HostIt sounds like it has turned into a high stakes game. I actually read a story about people stealing olive oil from trucks and warehouses. Is it really that bad?

GuestIt has become a huge problem. In some places, they're calling it liquid gold for a reason. There have been reports of gangs breaking into mills and stealing thousands of gallons in the middle of the night. Some grocery stores in Spain have even started putting security tags on the bottles, the kind you usually see on expensive bottles of booze or electronics. And because the real stuff is so pricey, we're seeing more fake oil on the shelves too. People will take cheap oil, like sunflower or canola oil, and mix in a little bit of green dye or a tiny bit of real olive oil to trick people. When the price is this high, the reward for cheating is just too tempting for some people.

HostThat makes me want to check my pantry. But if this is all down to the weather, and the weather is getting more wild every year, are we just looking at a future where olive oil is a luxury item? Or can the farmers do something to fix this?

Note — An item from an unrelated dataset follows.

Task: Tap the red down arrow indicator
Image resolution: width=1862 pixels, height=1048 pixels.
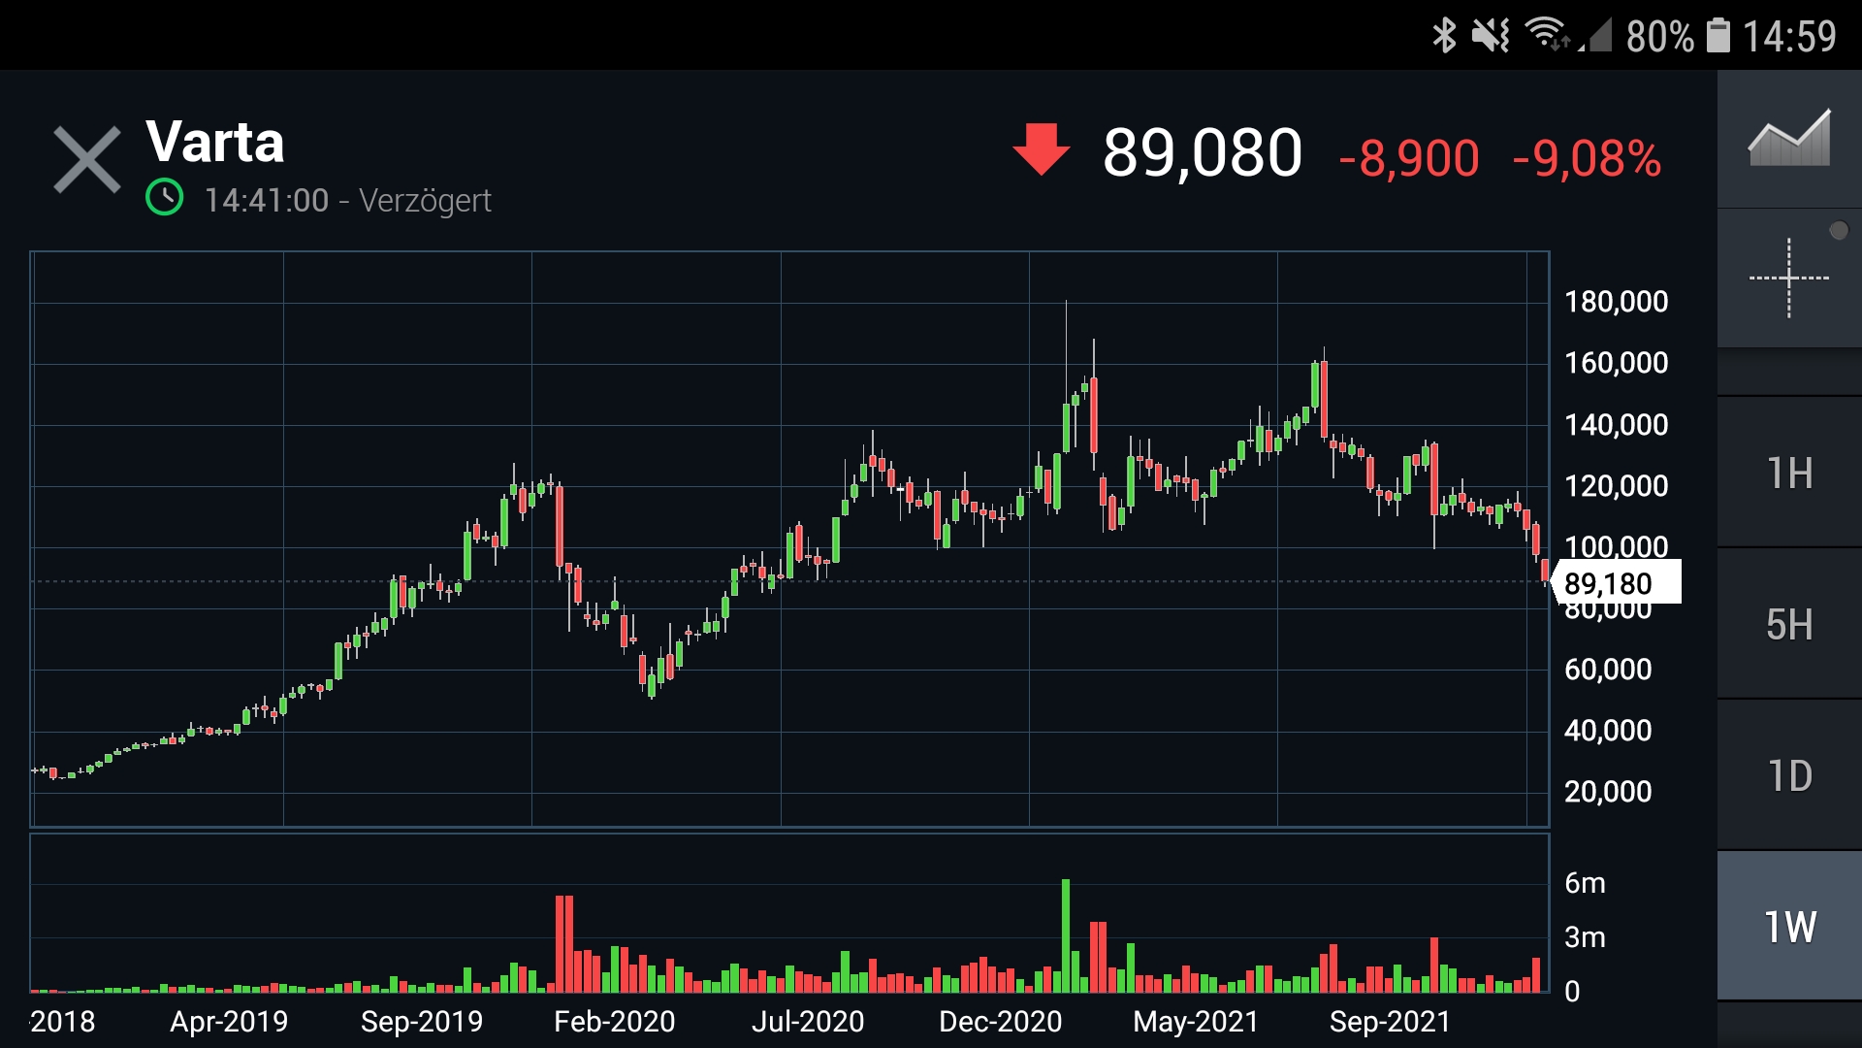Action: [x=1041, y=149]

GuestThey're trying to change how they do things. Some are planting trees further north where it stays a bit cooler. Others are trying to use sensors in the soil to use every single drop of water as perfectly as possible. But you have to remember, an olive tree takes years to start giving you fruit. You can't just flip a switch and move the whole industry. The reality is that the cheap oil we grew up with might have been a bit of a lucky streak. We're probably moving toward a world where we treat olive oil more like wine, where we care more about which year it came from and accept that some years it's just going to be rare and expensive.

HostIt's wild to think that a heatwave for two weeks in Spain can change how much I pay for dinner in a different part of the world.

GuestThe most surprising thing is that even if it rains perfectly tomorrow, those trees need a long time to find their balance again, so those high prices at the store are likely staying for a while.

HostThose silver green trees in Andalusia are essentially the heart of our kitchens, and we're realizing just how much we rely on them now that the weather is pushing back.